▸ TAREAS:
#1 Responde estas preguntas sobre el texto de la avaricia:
(a) ¿Entre qué años afectó la crisis económica a Estados Unidos y a buena parte de Europa?
(b) En El viejo Hucha, ¿con qué fin enseñaba el avaro a caminar a sus hijos?
(c) ¿Qué exige Harpagón cuando sufre un minúsculo robo?
#2 Imprime sin cambios el fragmento del texto de la avaricia que empieza con las palabras "El Avaro, de" y termina con "intereses en juego.".

La rutina embota nuestros sentidos. Surgen más vivencias en una vacación de fin de semana, que durante los años que pasamos en un trabajo. Vemos una película de dos horas de duración, y años después seguimos recordando sus episodios principales, aunque no la secuencia cronológica, pues en el recuerdo se entromete el deseo. Necesitamos acelerar los incidentes que afectan al héroe o a la heroína, y por lo tanto, traspapelamos el guion.
Pensaba en la avaricia porque la crisis económica que afectó a Estados Unidos y buena parte de Europa entre los años 2008 y 2010, tal vez una de las peores desde la Gran Depresión, posibilitó una agudización de la mirada para quienes deseaban reseñarla, o acumular episodios destinados a una futura novela o filme.
La avaricia, y especialmente la figura del avaro, forman parte del repertorio clásico tanto en el territorio de la novela como en el teatro. Recuerdo una película argentina de la década del cuarenta, El viejo Hucha donde el avaro, creo que interpretado por Enrique Muiño, un gran actor, enseñaba a caminar a sus hijos a fin de disminuir el desgaste de las suelas. Había que apoyar “primero el taco, luego el talón, y al final la puntera”. Al final, el lema de “taco, talón y puntera”, fue empleado para burlarse de cualquier tacaño.
El Avaro, de Moliere, Eugenia Grandet, de Honorato de Balzac, son dos obras maestras donde la cicatería es elevada a la categoría de gran tragedia. Al parecer, el avaro necesita exteriorizar su mezquindad con cierta grandilocuencia o histrionismo.  Cuando Harpagón, el avaro de Moliere, sufre un minúsculo robo, exige que sean arrestados todos los pobladores de la ciudad y de los suburbios. También sugiere que detengan a los espectadores de la obra. Y el viejo Grandet, el avaro de Balzac, tartamudea de manera horrenda cada vez que está por concretar un negocio. Como explica Balzac, los comerciantes que participan en la transacción tratan de ayudar a Grandet en su penoso intento por hacerse entender, y de esa manera se olvidan de sus intereses en juego.

▸ DATOS ALMACENADOS:
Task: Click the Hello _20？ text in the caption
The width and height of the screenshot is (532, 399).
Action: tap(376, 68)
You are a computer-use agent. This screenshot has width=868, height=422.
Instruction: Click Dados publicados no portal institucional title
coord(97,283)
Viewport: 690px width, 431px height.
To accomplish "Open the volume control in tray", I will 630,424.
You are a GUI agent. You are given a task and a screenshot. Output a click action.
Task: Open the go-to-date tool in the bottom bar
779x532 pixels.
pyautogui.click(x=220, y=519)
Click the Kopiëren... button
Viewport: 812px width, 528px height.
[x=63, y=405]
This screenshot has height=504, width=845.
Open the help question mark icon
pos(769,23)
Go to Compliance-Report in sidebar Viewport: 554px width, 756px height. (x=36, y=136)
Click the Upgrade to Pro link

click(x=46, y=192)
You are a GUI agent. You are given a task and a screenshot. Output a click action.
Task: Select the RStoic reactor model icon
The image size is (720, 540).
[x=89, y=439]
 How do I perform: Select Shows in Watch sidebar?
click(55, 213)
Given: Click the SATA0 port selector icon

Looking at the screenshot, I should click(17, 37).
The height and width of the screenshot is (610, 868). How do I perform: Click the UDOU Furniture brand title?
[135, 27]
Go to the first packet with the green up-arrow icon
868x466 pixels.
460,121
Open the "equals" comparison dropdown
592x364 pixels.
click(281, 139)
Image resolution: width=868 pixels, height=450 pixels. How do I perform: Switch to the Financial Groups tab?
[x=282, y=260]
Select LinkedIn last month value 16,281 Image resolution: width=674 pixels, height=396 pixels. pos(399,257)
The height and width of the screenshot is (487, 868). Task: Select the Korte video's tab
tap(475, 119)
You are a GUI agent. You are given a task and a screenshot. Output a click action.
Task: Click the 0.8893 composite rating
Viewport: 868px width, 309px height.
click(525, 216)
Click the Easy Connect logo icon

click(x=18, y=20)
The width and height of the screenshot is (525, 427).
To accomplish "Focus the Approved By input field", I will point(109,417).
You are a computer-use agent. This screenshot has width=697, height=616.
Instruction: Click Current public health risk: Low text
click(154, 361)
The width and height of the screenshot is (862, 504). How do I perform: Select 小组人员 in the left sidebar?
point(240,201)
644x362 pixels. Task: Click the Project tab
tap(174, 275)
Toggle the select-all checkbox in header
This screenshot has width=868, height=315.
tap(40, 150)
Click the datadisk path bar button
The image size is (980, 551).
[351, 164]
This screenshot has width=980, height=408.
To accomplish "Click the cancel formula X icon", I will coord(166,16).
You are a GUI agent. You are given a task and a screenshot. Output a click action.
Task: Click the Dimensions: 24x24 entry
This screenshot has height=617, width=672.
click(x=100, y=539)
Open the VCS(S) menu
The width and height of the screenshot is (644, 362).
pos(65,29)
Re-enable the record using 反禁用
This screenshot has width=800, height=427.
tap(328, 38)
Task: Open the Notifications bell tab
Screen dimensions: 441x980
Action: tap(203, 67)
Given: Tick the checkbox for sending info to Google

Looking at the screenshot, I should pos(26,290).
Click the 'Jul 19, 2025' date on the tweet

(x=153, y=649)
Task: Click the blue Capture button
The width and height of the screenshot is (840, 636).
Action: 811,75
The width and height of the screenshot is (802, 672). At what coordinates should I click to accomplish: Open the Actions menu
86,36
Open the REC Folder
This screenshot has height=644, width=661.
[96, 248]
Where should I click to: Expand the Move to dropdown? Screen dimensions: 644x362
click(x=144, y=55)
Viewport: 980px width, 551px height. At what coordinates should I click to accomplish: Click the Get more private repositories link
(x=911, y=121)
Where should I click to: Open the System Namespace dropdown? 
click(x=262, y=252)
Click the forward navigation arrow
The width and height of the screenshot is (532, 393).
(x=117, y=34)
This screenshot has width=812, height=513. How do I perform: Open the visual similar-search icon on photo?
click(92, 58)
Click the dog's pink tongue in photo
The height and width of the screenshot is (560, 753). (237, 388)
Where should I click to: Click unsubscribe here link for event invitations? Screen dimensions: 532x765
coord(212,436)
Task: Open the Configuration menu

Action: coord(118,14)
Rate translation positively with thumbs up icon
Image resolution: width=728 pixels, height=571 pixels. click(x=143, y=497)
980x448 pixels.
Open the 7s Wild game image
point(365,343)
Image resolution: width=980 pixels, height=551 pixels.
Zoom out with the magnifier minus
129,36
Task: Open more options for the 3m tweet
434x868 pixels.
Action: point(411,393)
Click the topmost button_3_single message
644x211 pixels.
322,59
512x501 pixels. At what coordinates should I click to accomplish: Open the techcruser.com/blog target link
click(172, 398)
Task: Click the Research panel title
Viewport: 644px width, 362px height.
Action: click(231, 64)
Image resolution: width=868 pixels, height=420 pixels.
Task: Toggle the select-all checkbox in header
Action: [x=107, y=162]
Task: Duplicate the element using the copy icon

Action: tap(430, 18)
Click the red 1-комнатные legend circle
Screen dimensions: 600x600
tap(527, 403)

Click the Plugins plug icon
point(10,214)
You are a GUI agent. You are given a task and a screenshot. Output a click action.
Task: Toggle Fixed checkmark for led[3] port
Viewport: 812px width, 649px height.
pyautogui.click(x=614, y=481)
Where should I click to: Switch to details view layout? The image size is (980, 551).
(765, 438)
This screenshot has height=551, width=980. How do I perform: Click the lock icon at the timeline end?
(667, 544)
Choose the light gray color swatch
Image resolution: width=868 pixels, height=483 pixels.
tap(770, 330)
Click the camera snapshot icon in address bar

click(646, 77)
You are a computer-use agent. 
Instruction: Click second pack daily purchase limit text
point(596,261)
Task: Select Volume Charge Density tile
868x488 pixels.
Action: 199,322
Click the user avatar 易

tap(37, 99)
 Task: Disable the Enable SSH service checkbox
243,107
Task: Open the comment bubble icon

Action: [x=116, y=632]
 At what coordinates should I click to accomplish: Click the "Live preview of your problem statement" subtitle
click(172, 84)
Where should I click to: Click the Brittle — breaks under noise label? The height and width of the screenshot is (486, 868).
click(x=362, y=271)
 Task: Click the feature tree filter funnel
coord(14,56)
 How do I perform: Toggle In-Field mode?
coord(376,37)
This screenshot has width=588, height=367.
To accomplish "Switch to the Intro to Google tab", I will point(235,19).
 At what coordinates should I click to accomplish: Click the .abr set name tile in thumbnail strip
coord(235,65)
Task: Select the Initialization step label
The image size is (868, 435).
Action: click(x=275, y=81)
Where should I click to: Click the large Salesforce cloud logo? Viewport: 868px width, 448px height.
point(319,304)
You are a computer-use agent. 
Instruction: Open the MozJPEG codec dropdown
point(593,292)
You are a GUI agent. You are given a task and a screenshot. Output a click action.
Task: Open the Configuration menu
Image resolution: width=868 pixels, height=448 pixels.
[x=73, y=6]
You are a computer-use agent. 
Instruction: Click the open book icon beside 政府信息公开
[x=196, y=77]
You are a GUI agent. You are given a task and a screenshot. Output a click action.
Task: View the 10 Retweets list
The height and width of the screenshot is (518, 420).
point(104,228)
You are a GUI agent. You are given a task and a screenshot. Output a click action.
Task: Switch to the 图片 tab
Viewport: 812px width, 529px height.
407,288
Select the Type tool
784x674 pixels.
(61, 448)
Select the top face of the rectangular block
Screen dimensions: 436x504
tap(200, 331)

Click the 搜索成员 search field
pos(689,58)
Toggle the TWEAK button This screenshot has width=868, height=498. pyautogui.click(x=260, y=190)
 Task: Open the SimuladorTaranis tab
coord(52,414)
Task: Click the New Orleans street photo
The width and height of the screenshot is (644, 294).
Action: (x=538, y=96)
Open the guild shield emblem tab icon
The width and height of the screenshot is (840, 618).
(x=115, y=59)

▸ RESPUESTAS POR TAREA:
#1
(a) Entre 2008 y 2010.
(b) Para disminuir el desgaste de las suelas.
(c) Exige que arresten a todos los pobladores de la ciudad y de los suburbios.

#2
El Avaro, de Moliere, Eugenia Grandet, de Honorato de Balzac, son dos obras maestras donde la cicatería es elevada a la categoría de gran tragedia. Al parecer, el avaro necesita exteriorizar su mezquindad con cierta grandilocuencia o histrionismo.  Cuando Harpagón, el avaro de Moliere, sufre un minúsculo robo, exige que sean arrestados todos los pobladores de la ciudad y de los suburbios. También sugiere que detengan a los espectadores de la obra. Y el viejo Grandet, el avaro de Balzac, tartamudea de manera horrenda cada vez que está por concretar un negocio. Como explica Balzac, los comerciantes que participan en la transacción tratan de ayudar a Grandet en su penoso intento por hacerse entender, y de esa manera se olvidan de sus intereses en juego.